Element lookup records:
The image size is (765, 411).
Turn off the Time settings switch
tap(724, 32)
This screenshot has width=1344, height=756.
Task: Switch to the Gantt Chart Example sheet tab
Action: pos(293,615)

▶ _Exercise aim_
Can you turn the listing above into a Markdown table with the columns No. and Text, giving each non-blank line its own numbered row?

▶ _Solved problem_
| No. | Text |
|---|---|
| 1 | The image size is (765, 411). |
| 2 | Turn off the Time settings switch |
| 3 | tap(724, 32) |
| 4 | This screenshot has width=1344, height=756. |
| 5 | Task: Switch to the Gantt Chart Example sheet tab |
| 6 | Action: pos(293,615) |